Political Appointees Need A Bright Line Ethics Rule: No Individual Stocks

Climate and EnvironmentEthics in GovernmentRevolving Door

The Revolving Door Project has previously proposed that the Biden administration pass an executive order enshrining a strongest-ever ethics commitment for executive branch political appointees. Among other things, this commitment would include a pledge not to own individual stocks while in public office. A new Inspector General report on the ethical minefield of a high-level EPA appointee who owns dozens of individual companies’ stocks demonstrates why this sort of simple, clear ethics rule is essential for increasing trust in government. 

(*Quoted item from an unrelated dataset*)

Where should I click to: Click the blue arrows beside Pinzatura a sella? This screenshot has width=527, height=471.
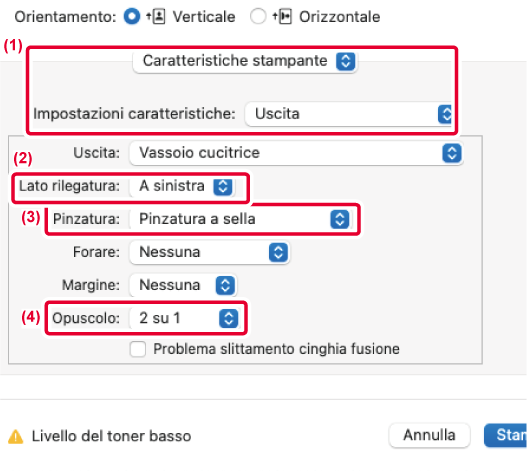tap(340, 219)
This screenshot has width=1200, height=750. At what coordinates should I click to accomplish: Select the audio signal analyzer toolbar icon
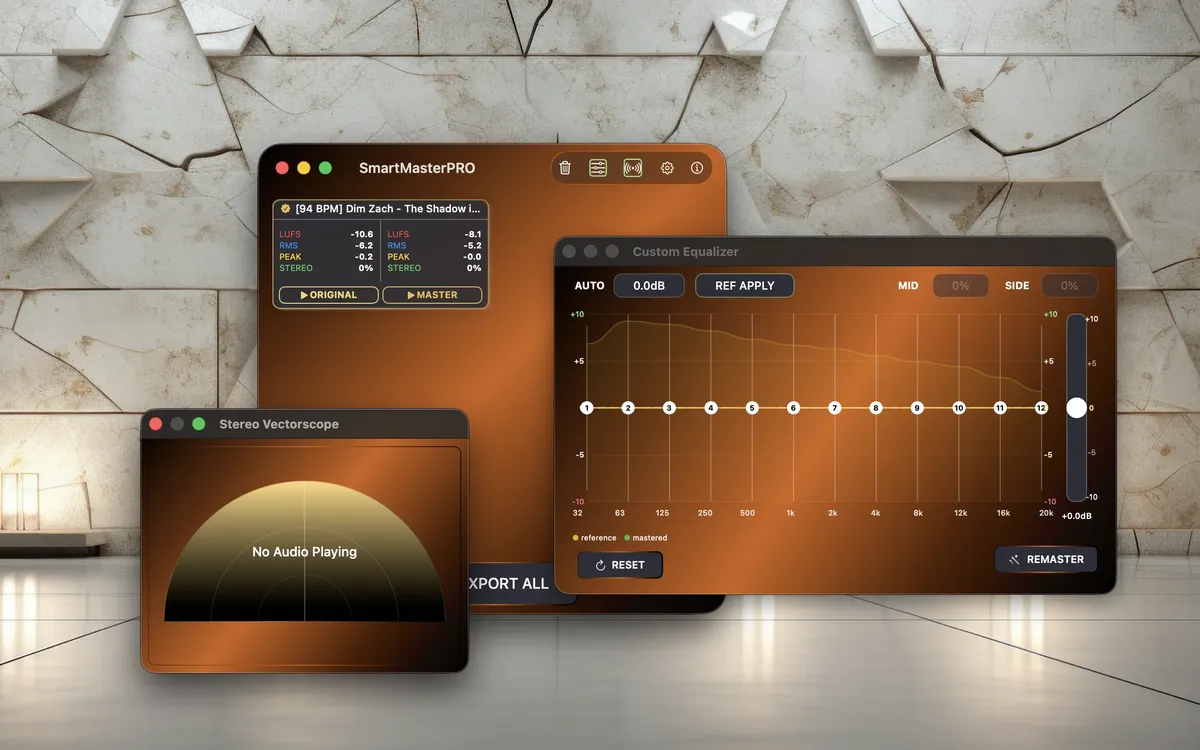(632, 168)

Last week, the EPA Inspector General published a report with the findings of their investigation into potential ethics violations by Joseph Goffman, the now Senate-confirmed political appointee helming the EPA’s Office of Air and Radiation. The office’s work fine-tuning and enforcing air pollution limits has profound significance for public health and climate change. 

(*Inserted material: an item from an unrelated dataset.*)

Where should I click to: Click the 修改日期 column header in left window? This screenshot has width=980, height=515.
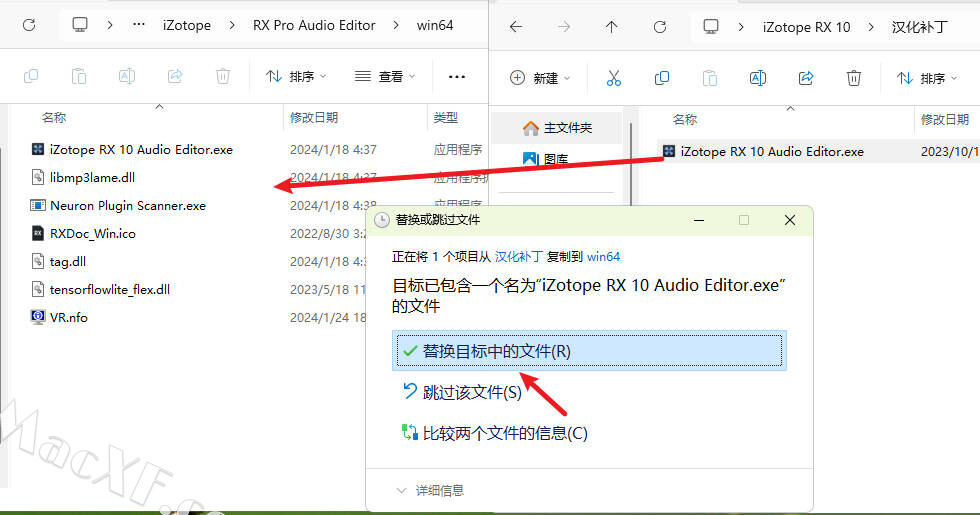tap(314, 117)
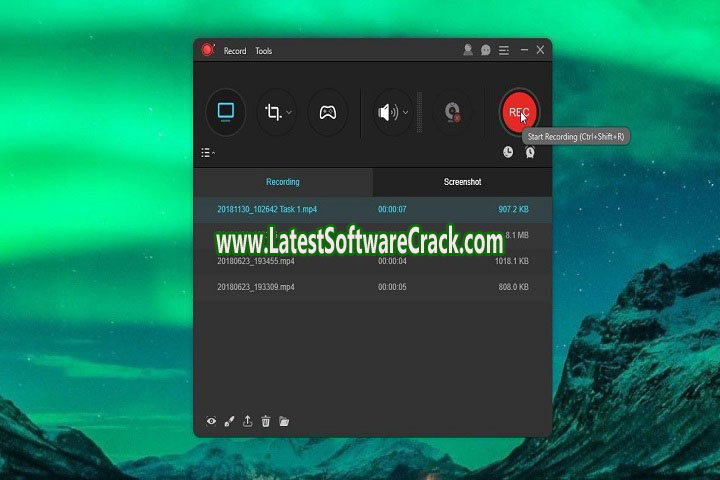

The investigation found that in two cases—Goffman’s involvement with a hazardous air pollution rule for paint manufacturers despite owning stock in paint company Sherwin-Williams, and his involvement with an emissions rule for the known carcinogen ethylene oxide despite owning stock in Abbott Laboratories, Johnson & Johnson, and Medtronic, which together own 10 percent of the commercial sterilization facilities impacted by the rule—Goffman “failed to meet his ethical obligations under the federal financial conflicts-of-interest prohibition.” 

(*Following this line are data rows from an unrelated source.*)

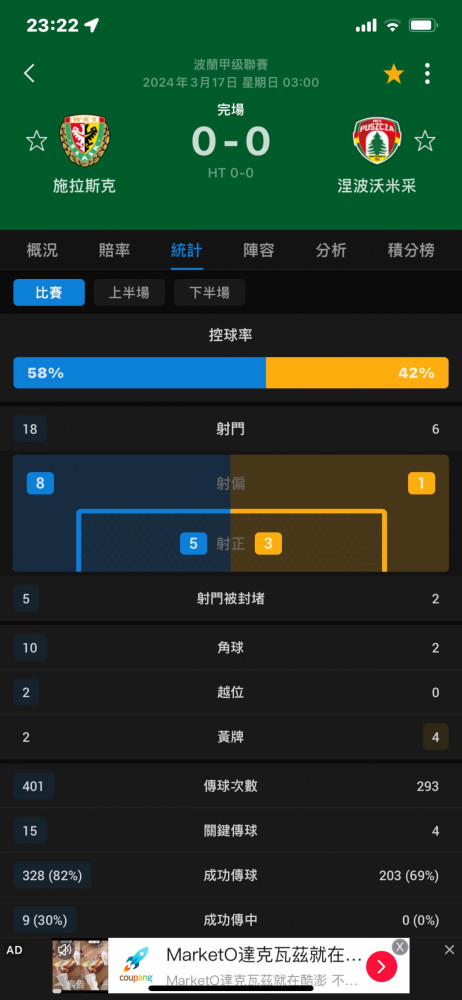
Task: Open the Puszcza team crest
Action: click(x=376, y=140)
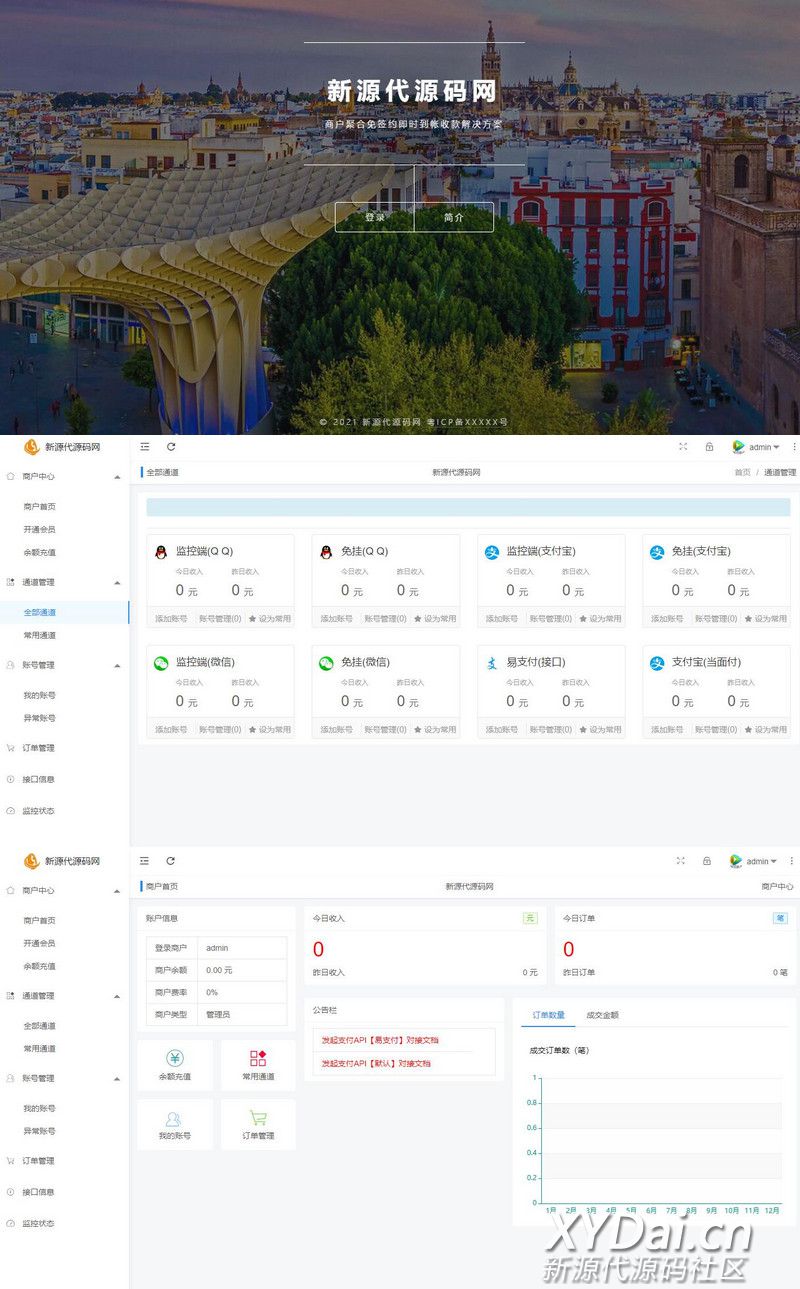The image size is (800, 1289).
Task: Select the 订单数量 chart tab
Action: (548, 1015)
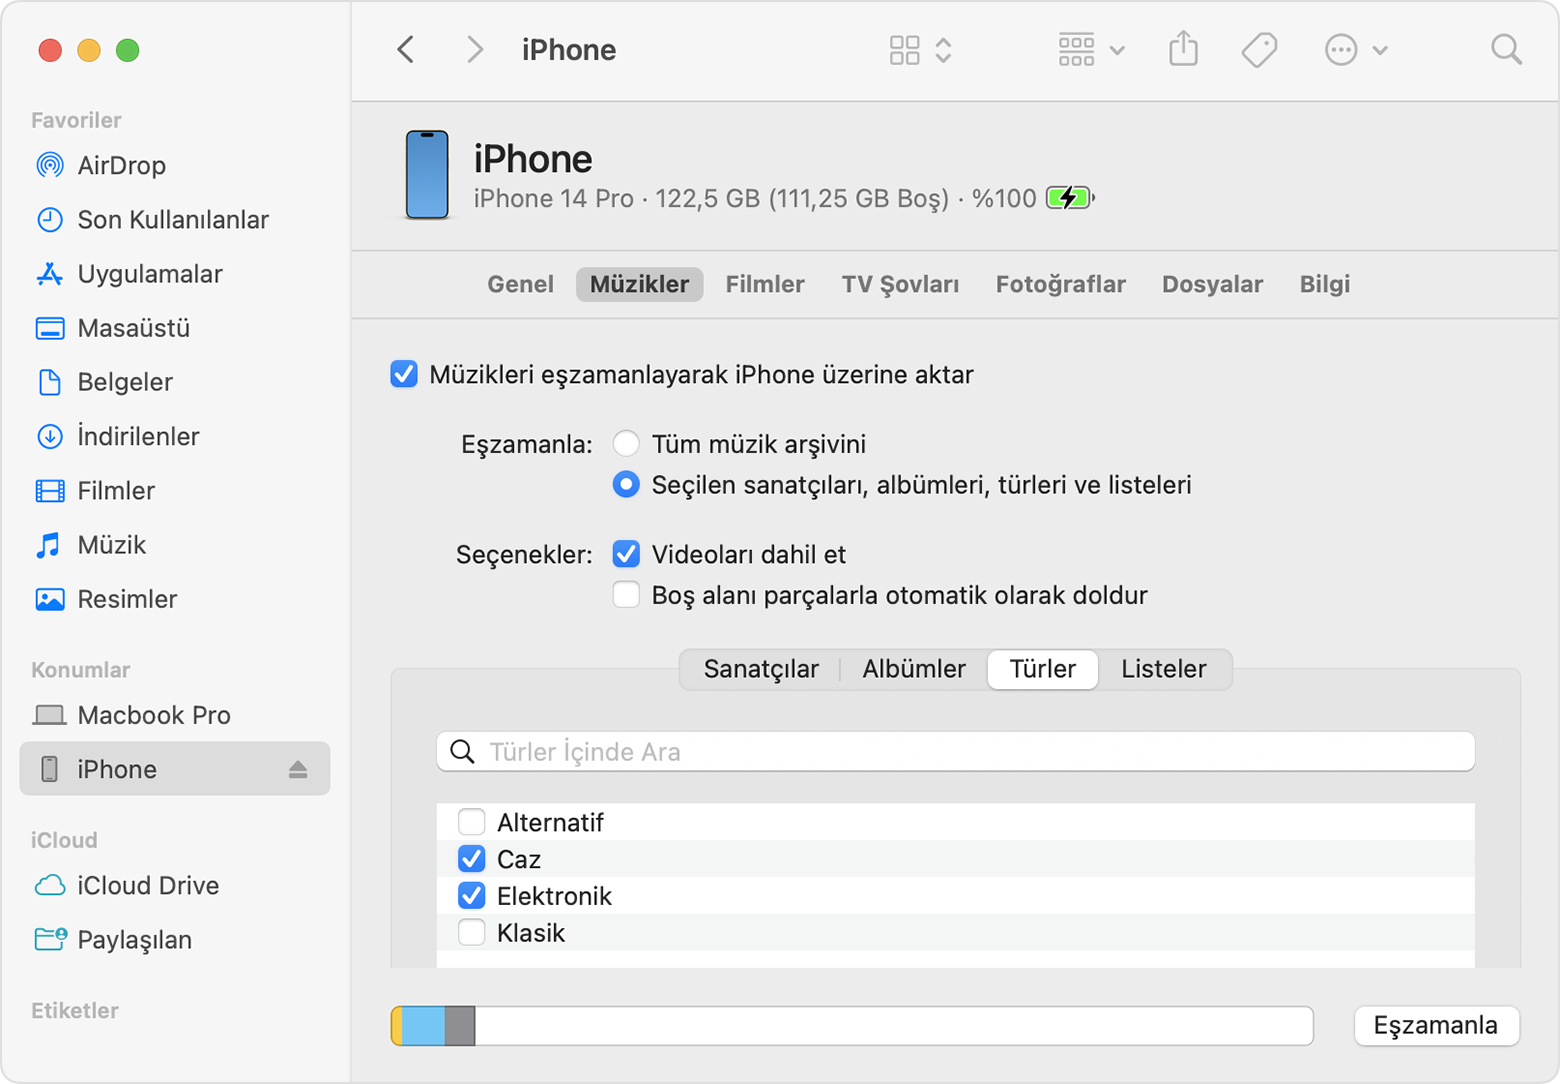Click the blue segment of storage bar
This screenshot has height=1084, width=1560.
(423, 1026)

As The Washington Post’s Maxine Joselow noted, “The findings released Wednesday pale in comparison to the ethical lapses of Scott Pruitt, who served as EPA administrator under President Donald Trump.” In our recent series of retrospectives on the disaster of Trump-era governance, we highlighted the extent to which Pruitt’s egregious ethical lapses were matched in extremity by his disdain for the work of environmental protection. While Pruitt and Goffman’s ethical lapses are not comparable, both serve to undermine the public’s trust in government, and should not be excused. 

E&E News reported that “Unlike many federal employees who sink their money into broad-based mutual funds, Goffman is an inveterate trader in stocks of individual companies, his financial disclosures show.” According to Goffman’s 2021 recusal statement, his financial investments disqualify him from participating “personally and substantially” in matters that affect 64 corporations and 24 industry sectors. Instead of the consistent vigilance required to avoid such a broad swath of potential conflicts, political appointees should be held to a simpler standard: no individual stock ownership allowed. 

We suggest a strong ethics pledge for political appointees that would also prohibit them from: 

  • Accepting golden parachutes for entering government service;
  • Participating in any matter that would materially affect the interests of a private sector employer for whom they have worked within the last five years; and
  • Lobbying for, or providing strategic advice to, private sector companies in business before the appointee’s former agency for a period of five years.

In the wake of this latest example, we renew our calls for the next administration to commit to raising the bar for transparency and accountability among political appointees.